Task goal
Return the passage of the article below on the IMF's emergency funding for Egypt, starting with "The International Monetary" and going on through "announcing the funding.", copied word for word.

The International Monetary Fund has granted a request from Egypt for emergency financial assistance to help cope with the economic fallout from the Covid-19 pandemic.
The Washington-based lender is providing $2.77 billion (Dh10.17bn) through a Rapid Financing Instrument, allowing it to “correct large external and domestic imbalances”.
The pandemic poses “an immediate and severe economic disruption that could negatively impact Egypt’s hard-won macroeconomic stability if not addressed”, the lender said in a statement announcing the funding.
“The Covid-19 pandemic has drastically disrupted people’s lives, livelihoods, and economic conditions in Egypt,” said Geoffrey Okamoto, first deputy managing director and acting chair of the IMF’s executive board, adding that tourism had been brought to a standstill, remittances had slowed and that the country had witnessed significant capital flight.
The Egyptian government had “acted swiftly” in responding to the crisis, allocating resources to take the health emergency and providing targeted support to the areas of the economy most affected, he said, as well as expanding social safety net programmes for the most vulnerable. Egypt’s Central Bank has also cut interest rates and postponed repayments of existing credit facilities to allow banks to keep lending.
However, Egypt faces a marked economic slowdown as a result of the measures introduced to stop the spread of the virus, most notably in its tourism sector. The IMF last month said Egypt’s growth rate is set to slow to just 2 per cent this year, from 5.6 per cent in 2019. Last week’s Purchasing Managers’ Index – a snapshot of the performance of the non-oil private sector economy – fell to 44.2 in April, from 47.1 in March. A score above 50 represents economic expansion, and below 50 contraction.
“Emergency support under the Rapid Financing Instrument will help limit the decline in international reserves and provide financing to the budget for targeted and temporary spending,” Mr Okamoto said. He added that additional support from both multilateral and bilateral creditors would also be needed to help Egypt close its balance of payments gap.
Egypt entered into a three-year programme with the IMF in 2016, gaining access to a $12bn Extended Fund Facility after agreeing to a series of reforms that included a free float of its currency. The reforms helped to end a major dollar shortage, repaired overburdened finances and pulled the country out of an economic crisis, although Egyptians felt pressured by some of the austerity measures.
Egypt will need to take measures to lower debt once more once the crisis abates, Mr Okamoto said, and to continue implementing structural reforms "to increase the role of the private sector to achieve higher and inclusive private sector-led growth and job creation".

Extracted information
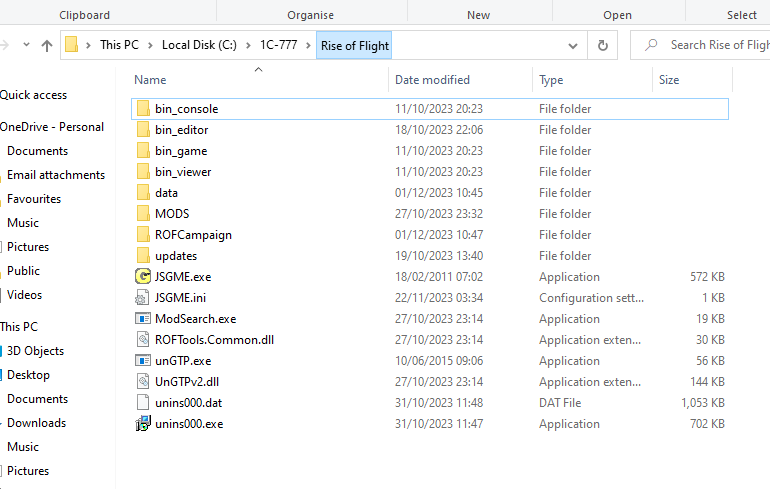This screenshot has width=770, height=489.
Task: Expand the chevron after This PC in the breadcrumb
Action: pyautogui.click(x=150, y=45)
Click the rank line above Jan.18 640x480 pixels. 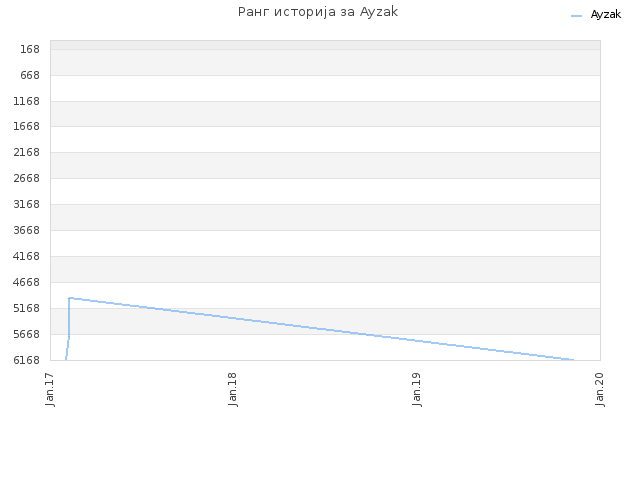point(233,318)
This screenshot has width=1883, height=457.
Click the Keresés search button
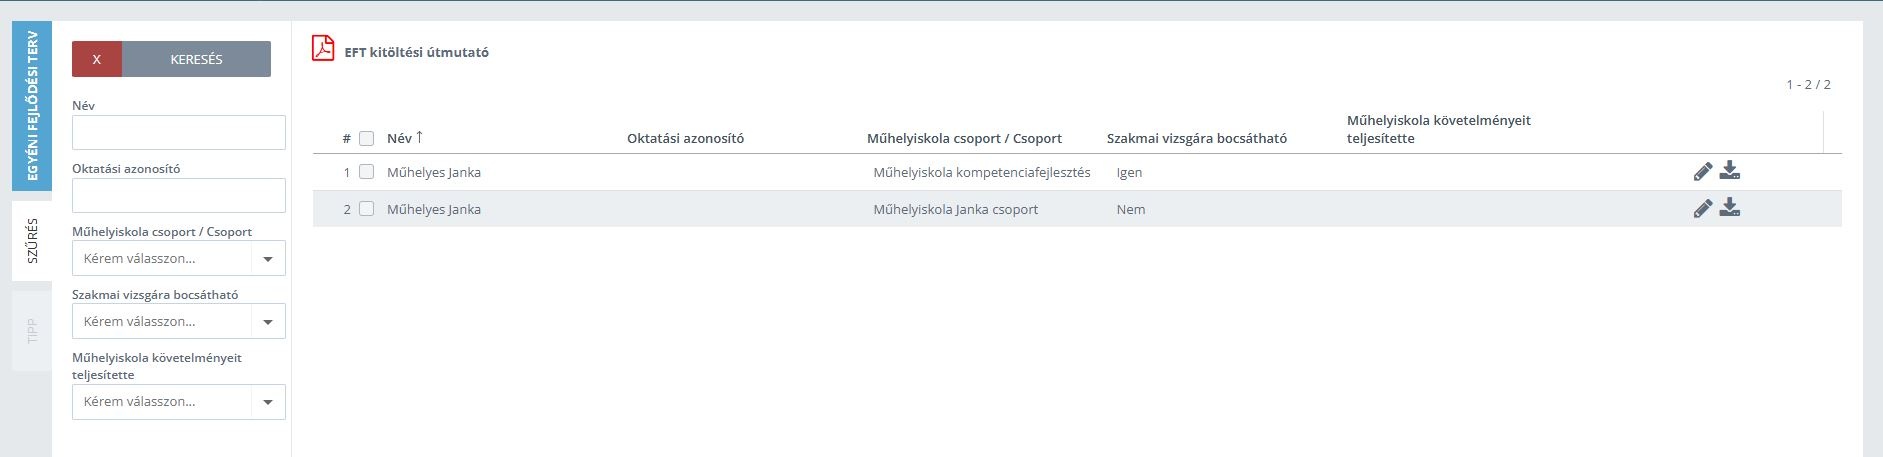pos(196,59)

Exercise response
The International Monetary Fund has granted a request from Egypt for emergency financial assistance to help cope with the economic fallout from the Covid-19 pandemic.
The Washington-based lender is providing $2.77 billion (Dh10.17bn) through a Rapid Financing Instrument, allowing it to “correct large external and domestic imbalances”.
The pandemic poses “an immediate and severe economic disruption that could negatively impact Egypt’s hard-won macroeconomic stability if not addressed”, the lender said in a statement announcing the funding.